+++ TEXT

Impact model: H08

Sector
Water (global)
Region
global

H08 is a grid-cell based global hydrological model. It consists of six sub-models, namely land surface hydrology, river routing, reservoir operation, crop growth, environmental flow, and water abstraction. The formulations of sub-models are described in detail in Hanasaki et al. (2008a,b, 2010). In the standard simulation settings, H08 spatially covers the whole globe at a resolution of 0.5°×0.5° in order to assess geographical heterogeneity of hydrology and water use. Simulation period is typically for several decades and calculation interval is a day. The six sub-models exchange water fluxes and updates water storage at each calculation interval with the complete closure of water balance (the error is less than 0.01% of the total input precipitation). These characteristics enable us to explicitly simulate the major interaction between natural water cycle and major human activities of the globe. Source code and the manuals of H08 is open to public, available at http://h08.nies.go.jp.

In 2016, the water abstraction schemes of H08 has been substantially enhanced. In addition, a simple groundwater scheme was added to the land surface hydrology sub-model. It enabled us to estimate water abstraction from six major water sources, namely, streamflow regulated by global reservoirs (i.e. reservoirs regulating the flow of main channel of the world major rivers), aqueduct water transfer, local reservoirs, seawater desalination, renewable groundwater, and non-renewable groundwater. A model description paper is available at https://www.hydrol-earth-syst-sci.net/22/789/2018/.

H08 is one of the 13 global hydrology models following the ISIMIP2a protocol which form the base of simulations for the ISIMIP2a global water sector outputs; for a full technical description of the ISIMIP2a Simulation Data from Water (global) Sector, see this DOI link: http://doi.org/10.5880/PIK.2017.010

For ISIMIP2b, the new H08 (Hanasaki et al., 2018) was used. The model is substantially different from “classic H08” (Hanasaki et al. 2008a, 2008b, 2010) by mainly six points.

++++++
+++ DATA SHOWN

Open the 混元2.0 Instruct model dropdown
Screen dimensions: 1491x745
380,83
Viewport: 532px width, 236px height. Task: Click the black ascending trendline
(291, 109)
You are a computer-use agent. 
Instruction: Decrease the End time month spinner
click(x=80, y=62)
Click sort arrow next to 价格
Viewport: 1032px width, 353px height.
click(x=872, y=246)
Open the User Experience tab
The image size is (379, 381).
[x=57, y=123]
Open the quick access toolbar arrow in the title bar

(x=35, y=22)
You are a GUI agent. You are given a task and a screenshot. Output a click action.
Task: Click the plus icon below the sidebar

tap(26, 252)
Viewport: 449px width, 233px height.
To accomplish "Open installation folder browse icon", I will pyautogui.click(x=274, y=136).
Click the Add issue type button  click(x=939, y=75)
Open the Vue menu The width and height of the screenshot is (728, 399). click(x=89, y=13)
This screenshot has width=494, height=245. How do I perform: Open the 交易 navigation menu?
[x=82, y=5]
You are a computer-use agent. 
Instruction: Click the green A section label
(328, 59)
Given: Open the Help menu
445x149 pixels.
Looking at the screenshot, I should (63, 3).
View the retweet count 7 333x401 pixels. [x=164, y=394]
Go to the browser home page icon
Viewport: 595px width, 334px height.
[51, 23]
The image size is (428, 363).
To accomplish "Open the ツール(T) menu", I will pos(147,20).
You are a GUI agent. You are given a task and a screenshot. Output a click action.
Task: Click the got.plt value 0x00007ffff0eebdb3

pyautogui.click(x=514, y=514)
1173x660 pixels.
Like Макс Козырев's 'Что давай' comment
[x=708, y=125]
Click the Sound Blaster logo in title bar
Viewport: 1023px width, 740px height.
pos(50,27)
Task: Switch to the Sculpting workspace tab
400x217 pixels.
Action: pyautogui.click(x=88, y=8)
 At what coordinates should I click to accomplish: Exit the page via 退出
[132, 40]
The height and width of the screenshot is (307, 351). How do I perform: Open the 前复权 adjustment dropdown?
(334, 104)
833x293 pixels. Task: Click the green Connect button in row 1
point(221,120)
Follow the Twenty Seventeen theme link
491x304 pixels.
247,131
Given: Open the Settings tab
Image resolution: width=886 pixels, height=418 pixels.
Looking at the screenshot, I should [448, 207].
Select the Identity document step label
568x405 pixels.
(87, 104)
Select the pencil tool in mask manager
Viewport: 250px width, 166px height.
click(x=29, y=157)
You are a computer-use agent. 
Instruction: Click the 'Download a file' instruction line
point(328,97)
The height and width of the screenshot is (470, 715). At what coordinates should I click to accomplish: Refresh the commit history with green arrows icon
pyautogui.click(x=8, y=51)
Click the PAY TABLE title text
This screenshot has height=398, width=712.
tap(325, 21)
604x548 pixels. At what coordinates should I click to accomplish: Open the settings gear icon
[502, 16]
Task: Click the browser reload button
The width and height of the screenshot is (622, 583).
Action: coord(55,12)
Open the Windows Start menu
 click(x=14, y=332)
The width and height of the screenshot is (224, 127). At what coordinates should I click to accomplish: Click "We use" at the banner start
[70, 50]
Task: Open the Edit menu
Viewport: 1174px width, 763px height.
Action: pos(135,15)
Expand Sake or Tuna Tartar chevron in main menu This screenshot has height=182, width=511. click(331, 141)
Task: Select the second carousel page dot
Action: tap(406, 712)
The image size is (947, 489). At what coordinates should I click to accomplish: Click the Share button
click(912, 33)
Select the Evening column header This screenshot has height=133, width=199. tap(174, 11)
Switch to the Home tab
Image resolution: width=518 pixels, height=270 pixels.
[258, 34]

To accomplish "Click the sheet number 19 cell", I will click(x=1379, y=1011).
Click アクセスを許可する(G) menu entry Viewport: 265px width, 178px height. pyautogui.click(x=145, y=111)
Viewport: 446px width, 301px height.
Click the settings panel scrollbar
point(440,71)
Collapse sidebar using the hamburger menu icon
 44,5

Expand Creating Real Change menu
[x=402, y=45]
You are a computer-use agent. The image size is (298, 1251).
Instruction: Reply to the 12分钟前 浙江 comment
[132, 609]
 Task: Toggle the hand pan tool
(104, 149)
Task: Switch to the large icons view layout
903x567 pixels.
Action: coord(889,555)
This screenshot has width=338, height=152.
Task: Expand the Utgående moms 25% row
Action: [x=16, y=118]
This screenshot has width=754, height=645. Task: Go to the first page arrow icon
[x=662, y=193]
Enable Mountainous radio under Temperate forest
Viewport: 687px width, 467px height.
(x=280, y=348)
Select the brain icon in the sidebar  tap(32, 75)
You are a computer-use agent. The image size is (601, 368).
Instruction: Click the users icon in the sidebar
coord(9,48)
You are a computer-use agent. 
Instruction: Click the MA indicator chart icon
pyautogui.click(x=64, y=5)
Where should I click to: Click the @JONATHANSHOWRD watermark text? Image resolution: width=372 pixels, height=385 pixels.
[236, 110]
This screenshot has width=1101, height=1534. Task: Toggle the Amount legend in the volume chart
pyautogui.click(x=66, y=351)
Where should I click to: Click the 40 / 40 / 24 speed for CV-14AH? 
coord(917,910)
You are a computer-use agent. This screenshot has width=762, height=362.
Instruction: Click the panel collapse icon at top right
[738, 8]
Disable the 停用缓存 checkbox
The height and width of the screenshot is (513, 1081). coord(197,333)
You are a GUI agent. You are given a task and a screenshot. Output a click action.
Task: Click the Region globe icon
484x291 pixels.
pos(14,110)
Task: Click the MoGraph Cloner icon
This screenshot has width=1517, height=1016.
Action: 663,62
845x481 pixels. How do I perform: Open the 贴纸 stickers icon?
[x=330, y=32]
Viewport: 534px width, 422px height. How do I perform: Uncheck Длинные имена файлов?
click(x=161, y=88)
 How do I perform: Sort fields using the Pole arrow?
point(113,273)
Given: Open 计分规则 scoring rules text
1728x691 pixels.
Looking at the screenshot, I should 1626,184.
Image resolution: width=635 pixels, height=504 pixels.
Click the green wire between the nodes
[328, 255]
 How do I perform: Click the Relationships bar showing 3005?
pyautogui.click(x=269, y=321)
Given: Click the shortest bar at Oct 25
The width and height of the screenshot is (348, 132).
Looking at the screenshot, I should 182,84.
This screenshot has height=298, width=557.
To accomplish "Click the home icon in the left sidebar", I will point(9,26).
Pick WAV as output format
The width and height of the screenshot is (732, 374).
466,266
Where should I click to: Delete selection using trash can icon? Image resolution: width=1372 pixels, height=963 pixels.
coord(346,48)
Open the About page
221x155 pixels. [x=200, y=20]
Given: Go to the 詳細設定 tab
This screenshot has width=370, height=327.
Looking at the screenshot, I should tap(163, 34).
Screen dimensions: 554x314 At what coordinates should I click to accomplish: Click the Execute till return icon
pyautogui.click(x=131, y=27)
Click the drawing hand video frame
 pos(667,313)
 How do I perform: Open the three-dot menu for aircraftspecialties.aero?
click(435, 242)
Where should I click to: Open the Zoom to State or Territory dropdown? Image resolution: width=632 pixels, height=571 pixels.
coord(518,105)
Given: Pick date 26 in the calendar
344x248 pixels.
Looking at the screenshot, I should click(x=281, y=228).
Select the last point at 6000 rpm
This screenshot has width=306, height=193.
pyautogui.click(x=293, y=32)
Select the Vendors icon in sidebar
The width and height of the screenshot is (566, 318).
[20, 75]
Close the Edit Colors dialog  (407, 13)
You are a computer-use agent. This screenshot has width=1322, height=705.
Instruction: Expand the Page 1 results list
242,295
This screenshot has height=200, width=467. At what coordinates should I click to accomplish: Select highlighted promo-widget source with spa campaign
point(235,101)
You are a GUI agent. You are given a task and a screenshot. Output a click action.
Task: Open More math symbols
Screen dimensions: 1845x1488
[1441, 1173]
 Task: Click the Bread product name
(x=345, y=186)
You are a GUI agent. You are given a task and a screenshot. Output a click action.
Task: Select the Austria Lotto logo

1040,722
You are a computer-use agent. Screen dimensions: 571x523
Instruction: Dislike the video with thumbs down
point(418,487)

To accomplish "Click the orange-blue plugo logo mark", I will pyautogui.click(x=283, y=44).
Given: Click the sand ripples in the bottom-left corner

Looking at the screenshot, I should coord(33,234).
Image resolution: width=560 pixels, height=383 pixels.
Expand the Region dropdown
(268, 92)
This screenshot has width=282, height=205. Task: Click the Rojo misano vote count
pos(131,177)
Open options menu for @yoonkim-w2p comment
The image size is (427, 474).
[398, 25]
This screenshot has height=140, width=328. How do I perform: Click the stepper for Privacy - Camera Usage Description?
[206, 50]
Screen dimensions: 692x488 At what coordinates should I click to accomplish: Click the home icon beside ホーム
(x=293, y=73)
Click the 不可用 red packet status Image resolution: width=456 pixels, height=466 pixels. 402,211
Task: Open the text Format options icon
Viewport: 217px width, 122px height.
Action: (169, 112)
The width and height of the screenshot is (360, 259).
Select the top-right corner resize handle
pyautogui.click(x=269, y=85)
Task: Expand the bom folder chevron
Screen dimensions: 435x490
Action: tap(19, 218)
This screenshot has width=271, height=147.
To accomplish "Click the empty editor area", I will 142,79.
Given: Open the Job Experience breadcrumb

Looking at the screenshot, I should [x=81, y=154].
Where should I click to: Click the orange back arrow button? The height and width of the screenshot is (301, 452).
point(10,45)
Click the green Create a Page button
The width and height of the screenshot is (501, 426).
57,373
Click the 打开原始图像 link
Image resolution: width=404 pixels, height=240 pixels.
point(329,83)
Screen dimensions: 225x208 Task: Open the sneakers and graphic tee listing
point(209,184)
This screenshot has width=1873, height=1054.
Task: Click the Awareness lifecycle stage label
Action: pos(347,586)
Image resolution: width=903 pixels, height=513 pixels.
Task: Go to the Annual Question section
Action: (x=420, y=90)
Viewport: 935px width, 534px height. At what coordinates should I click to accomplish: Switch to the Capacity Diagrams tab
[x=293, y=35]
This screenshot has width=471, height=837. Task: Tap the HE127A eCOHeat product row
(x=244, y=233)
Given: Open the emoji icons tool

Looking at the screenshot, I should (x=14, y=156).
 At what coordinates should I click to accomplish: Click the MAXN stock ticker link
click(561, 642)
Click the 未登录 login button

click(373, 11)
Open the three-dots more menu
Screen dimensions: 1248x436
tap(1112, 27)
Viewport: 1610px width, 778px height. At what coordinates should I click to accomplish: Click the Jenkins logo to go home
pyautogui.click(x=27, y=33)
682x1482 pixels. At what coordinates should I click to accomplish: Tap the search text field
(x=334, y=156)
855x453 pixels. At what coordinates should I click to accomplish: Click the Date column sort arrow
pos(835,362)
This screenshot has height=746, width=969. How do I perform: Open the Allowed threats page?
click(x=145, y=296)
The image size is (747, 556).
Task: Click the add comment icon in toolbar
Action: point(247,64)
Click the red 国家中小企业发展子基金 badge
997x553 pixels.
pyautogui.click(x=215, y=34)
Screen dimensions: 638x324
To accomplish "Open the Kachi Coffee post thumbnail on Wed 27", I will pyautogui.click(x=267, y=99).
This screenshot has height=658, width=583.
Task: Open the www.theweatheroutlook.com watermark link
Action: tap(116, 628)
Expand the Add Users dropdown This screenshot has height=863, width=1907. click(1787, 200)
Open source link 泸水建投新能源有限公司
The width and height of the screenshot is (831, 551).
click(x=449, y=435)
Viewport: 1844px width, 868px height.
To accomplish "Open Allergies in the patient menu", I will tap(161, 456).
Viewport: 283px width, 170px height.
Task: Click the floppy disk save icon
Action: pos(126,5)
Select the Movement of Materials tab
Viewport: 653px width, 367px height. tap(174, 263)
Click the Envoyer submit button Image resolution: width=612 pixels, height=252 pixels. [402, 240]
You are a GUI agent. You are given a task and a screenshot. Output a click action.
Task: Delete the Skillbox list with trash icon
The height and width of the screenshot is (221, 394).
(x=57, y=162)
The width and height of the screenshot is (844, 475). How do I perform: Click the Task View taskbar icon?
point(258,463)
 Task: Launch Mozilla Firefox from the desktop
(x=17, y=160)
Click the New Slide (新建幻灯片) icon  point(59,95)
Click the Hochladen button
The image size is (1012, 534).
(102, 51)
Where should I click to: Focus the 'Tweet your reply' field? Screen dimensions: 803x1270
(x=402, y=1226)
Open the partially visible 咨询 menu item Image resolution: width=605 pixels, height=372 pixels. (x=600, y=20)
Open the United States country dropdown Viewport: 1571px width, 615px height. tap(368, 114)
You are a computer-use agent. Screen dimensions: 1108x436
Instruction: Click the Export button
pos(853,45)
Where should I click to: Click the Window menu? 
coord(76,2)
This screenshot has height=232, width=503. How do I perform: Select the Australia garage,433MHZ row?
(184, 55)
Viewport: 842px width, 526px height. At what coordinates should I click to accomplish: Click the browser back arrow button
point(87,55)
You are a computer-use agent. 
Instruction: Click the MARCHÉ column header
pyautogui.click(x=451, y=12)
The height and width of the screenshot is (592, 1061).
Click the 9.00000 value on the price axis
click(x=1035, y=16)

++++++

*REQUIREMENTS*:
a) Answer these questions about the H08 description:
(i) At what spatial resolution does H08 cover the globe in its standard simulation settings?
(ii) In what year were the water abstraction schemes of H08 substantially enhanced?
(iii) How many global hydrology models follow the ISIMIP2a protocol?
b) Can you extract the passage of the H08 description that begins at the words "For ISIMIP2b, the" and stops after "mainly six points."?

*EXERCISE ANSWERS*:
a)
(i) 0.5°×0.5°
(ii) 2016
(iii) 13

b)
For ISIMIP2b, the new H08 (Hanasaki et al., 2018) was used. The model is substantially different from “classic H08” (Hanasaki et al. 2008a, 2008b, 2010) by mainly six points.